EXERCISE AIM.
Reproduce the records word for word, from the line containing "Click the black square" through the line containing "click(313, 332)", both included, leaving out the pictures.

-- Start of MATERIAL TO PROCESS --

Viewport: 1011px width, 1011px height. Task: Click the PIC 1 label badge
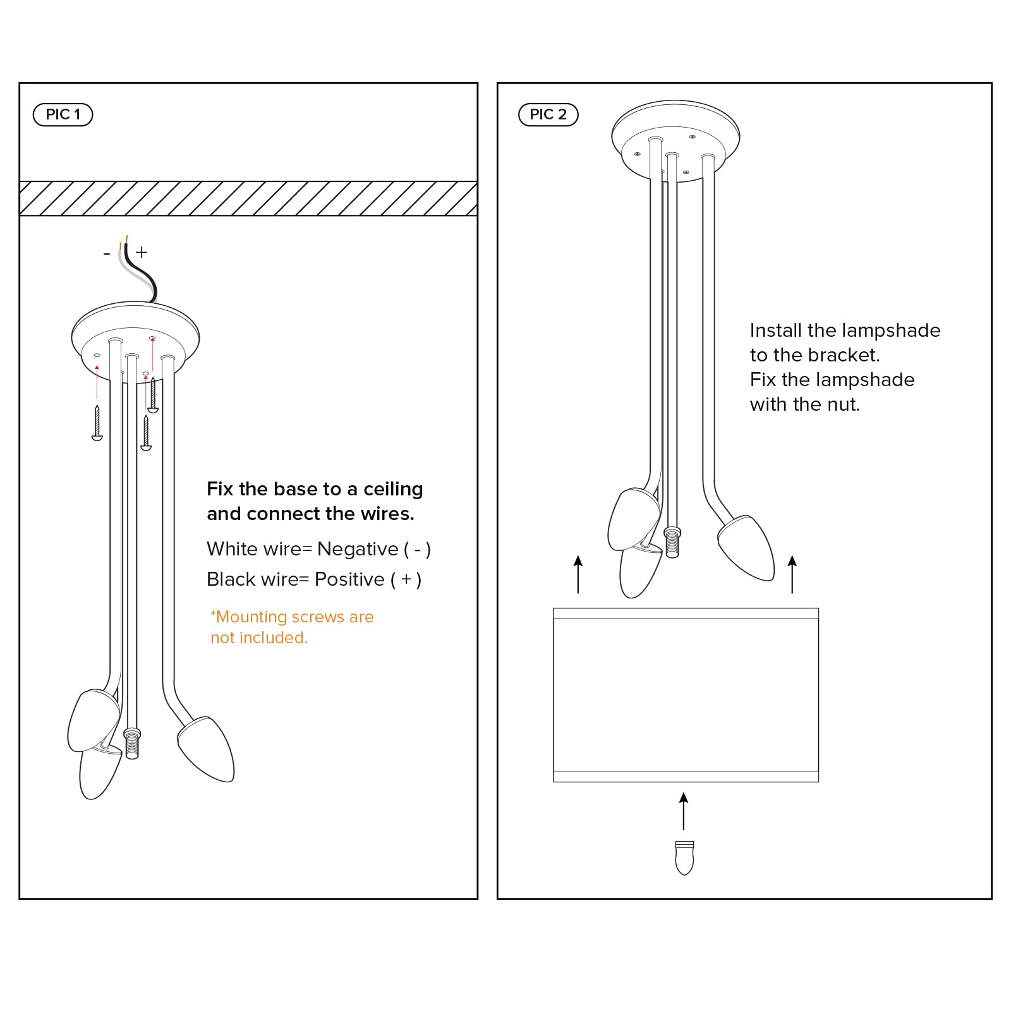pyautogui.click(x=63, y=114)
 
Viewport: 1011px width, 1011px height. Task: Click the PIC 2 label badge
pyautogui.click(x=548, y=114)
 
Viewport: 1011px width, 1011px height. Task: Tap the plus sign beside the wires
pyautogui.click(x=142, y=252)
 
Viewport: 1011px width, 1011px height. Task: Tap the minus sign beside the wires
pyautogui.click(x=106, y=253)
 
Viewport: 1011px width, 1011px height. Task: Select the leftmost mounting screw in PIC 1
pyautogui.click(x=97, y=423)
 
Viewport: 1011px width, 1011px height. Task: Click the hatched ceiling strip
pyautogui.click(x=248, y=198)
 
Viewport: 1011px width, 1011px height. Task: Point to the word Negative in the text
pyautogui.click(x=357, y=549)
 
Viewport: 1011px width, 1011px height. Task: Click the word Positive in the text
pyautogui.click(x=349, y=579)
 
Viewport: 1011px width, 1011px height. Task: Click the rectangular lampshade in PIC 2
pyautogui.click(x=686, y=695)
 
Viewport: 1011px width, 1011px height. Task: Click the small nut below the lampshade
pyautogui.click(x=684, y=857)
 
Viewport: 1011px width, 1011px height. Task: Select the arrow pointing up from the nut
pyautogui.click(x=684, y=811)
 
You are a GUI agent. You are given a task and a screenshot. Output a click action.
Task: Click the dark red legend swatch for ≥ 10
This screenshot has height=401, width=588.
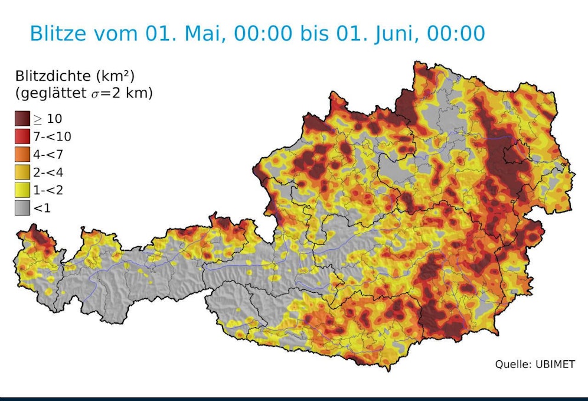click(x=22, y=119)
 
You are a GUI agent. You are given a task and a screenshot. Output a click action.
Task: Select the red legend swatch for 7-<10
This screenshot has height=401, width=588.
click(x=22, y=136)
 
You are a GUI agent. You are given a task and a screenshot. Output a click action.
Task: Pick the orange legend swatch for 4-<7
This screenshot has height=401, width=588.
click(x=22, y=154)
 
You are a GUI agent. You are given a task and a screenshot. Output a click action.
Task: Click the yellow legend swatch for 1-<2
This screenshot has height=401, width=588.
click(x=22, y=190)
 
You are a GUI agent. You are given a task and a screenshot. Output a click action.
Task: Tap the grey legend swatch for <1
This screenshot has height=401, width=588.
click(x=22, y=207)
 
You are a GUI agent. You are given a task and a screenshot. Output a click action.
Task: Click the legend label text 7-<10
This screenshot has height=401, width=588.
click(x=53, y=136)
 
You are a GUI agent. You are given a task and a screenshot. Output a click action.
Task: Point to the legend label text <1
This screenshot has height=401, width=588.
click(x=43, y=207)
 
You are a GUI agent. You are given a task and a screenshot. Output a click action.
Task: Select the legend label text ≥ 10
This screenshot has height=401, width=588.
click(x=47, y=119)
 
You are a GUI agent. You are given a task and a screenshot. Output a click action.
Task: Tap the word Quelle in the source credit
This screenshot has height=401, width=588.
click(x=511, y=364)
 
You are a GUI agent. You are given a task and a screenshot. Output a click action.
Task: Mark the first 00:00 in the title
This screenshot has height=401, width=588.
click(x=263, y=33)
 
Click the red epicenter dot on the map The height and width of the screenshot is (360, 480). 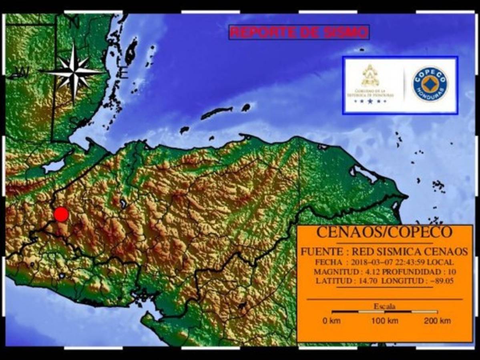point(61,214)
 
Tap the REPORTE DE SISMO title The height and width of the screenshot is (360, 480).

-- End of MATERIAL TO PROCESS --
-- Start of MATERIAL TO PROCESS --

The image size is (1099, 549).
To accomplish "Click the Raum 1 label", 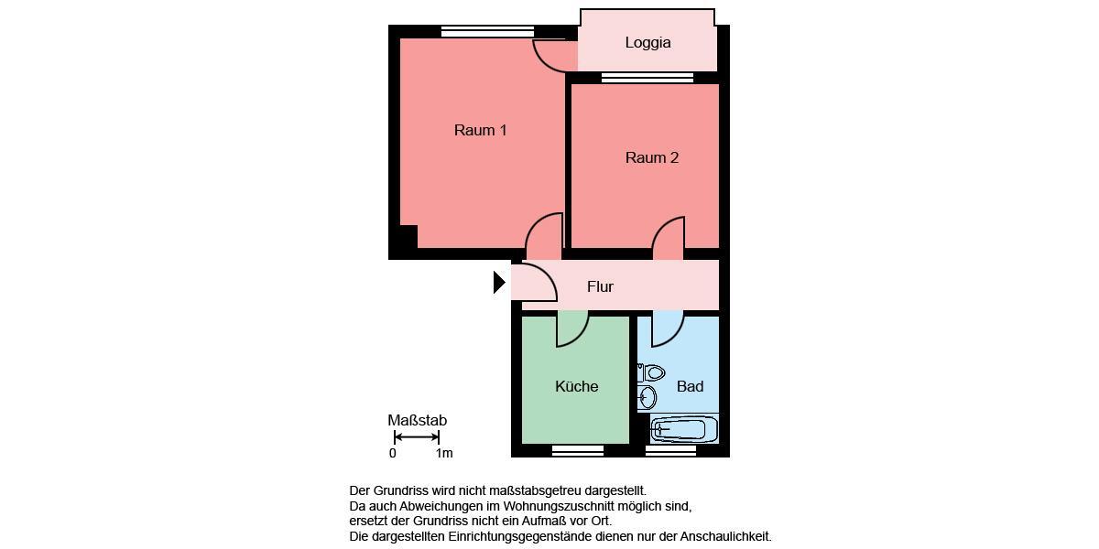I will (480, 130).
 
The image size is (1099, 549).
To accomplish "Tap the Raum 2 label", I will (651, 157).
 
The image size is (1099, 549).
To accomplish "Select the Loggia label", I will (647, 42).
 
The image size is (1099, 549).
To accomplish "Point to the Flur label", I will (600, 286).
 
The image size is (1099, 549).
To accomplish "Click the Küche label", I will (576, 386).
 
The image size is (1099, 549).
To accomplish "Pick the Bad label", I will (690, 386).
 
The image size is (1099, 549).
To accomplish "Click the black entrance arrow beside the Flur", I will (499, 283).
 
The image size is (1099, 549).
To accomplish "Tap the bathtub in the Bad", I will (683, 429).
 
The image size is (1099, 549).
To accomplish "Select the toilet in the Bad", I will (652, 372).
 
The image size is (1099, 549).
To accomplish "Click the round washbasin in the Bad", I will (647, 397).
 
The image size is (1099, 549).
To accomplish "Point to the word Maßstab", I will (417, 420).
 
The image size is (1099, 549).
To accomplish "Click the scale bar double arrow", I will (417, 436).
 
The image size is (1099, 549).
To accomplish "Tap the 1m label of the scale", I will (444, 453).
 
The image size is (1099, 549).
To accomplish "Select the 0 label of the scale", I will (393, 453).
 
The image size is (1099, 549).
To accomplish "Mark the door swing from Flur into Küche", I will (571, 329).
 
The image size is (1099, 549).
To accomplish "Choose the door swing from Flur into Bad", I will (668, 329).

-- End of MATERIAL TO PROCESS --
-- Start of MATERIAL TO PROCESS --

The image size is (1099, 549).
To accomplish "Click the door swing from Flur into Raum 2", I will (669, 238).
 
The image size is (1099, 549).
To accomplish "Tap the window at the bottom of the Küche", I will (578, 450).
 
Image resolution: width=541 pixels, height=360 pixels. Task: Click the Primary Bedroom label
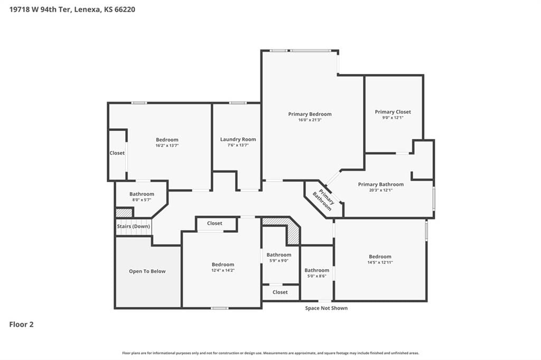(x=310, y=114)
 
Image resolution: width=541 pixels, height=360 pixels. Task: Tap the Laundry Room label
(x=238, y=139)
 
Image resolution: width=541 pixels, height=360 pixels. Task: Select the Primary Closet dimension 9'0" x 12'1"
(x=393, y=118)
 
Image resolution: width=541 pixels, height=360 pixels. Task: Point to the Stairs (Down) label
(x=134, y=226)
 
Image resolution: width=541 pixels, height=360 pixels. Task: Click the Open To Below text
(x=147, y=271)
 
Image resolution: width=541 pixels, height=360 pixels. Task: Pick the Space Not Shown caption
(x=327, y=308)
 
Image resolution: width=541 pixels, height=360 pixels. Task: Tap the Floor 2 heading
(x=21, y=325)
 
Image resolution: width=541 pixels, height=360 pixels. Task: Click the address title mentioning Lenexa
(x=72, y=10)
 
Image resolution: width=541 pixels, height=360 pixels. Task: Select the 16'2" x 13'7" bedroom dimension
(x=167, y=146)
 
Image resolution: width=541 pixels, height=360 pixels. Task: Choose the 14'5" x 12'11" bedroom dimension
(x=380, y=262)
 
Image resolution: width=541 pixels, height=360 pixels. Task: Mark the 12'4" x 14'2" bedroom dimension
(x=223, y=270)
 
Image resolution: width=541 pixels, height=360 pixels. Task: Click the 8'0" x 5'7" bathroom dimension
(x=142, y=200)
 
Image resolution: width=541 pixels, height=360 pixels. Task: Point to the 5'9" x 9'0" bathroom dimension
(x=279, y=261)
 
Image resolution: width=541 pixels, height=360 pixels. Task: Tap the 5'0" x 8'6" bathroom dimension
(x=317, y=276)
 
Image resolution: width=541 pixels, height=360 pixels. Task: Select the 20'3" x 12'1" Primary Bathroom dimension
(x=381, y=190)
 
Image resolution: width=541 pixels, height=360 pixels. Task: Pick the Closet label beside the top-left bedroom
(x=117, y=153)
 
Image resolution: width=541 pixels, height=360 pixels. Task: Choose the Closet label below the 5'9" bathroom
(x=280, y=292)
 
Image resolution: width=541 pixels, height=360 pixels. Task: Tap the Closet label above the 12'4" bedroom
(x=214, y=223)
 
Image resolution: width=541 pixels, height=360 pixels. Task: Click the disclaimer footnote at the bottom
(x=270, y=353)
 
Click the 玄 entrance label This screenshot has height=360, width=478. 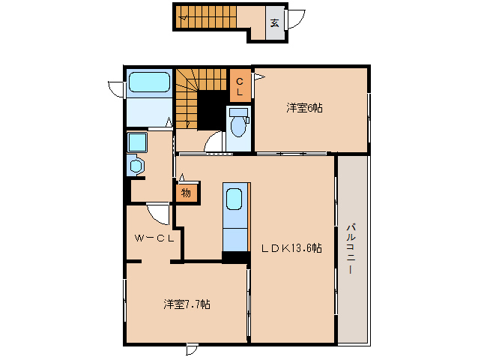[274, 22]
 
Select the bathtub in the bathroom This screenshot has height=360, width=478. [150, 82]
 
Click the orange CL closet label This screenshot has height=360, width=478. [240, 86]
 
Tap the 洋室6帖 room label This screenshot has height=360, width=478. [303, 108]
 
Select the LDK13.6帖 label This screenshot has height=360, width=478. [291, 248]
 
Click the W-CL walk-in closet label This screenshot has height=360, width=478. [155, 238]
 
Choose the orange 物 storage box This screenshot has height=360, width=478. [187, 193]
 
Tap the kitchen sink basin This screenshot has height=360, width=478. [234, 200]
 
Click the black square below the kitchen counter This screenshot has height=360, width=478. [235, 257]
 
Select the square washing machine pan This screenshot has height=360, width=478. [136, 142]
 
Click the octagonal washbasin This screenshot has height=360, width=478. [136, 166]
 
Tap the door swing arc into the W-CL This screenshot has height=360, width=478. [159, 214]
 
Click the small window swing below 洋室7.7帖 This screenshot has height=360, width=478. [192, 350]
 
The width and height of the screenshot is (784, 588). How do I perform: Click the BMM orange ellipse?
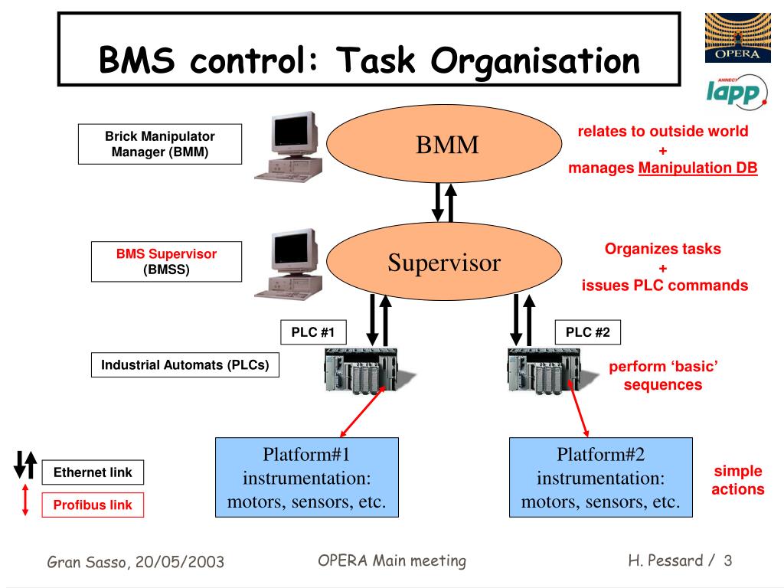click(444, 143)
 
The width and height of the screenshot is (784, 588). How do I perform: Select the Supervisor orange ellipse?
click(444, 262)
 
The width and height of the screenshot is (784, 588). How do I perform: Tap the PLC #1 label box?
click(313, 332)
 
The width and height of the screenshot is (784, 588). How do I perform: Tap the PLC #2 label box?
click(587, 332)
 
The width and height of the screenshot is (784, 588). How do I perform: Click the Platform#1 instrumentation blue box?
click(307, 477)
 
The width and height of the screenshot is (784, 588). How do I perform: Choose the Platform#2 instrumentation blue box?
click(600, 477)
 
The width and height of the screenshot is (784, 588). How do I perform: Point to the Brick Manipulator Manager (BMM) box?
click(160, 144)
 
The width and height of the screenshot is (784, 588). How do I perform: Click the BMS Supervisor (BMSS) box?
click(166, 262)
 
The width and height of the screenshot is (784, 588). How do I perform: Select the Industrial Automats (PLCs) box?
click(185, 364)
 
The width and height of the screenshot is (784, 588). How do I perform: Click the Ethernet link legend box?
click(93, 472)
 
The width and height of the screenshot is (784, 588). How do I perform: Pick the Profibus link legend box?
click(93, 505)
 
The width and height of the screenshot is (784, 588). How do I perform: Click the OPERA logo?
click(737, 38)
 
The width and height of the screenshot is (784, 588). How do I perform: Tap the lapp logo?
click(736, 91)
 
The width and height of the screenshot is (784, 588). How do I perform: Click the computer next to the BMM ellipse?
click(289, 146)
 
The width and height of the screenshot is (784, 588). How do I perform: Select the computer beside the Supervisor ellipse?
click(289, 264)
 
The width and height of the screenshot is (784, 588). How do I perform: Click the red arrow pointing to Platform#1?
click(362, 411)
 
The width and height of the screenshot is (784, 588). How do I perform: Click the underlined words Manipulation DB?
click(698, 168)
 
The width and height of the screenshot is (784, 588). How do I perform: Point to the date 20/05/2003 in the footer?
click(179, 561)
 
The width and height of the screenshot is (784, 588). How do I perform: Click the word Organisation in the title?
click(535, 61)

-- End of MATERIAL TO PROCESS --

EXERCISE ANSWER.
Click the black square below the kitchen counter This screenshot has height=360, width=478. [235, 257]
 
Select the square washing machine pan This screenshot has height=360, width=478. [136, 142]
 
Click the octagonal washbasin This screenshot has height=360, width=478. [136, 166]
 
Tap the door swing arc into the W-CL This screenshot has height=360, width=478. [159, 214]
 
Click the small window swing below 洋室7.7帖 This screenshot has height=360, width=478. [192, 350]
 
The width and height of the screenshot is (784, 588). How do I perform: Click the BMM orange ellipse?
click(444, 143)
 
The width and height of the screenshot is (784, 588). How do I perform: Select the Supervisor orange ellipse?
click(444, 262)
 
The width and height of the screenshot is (784, 588). How do I perform: Tap the PLC #1 label box?
click(313, 332)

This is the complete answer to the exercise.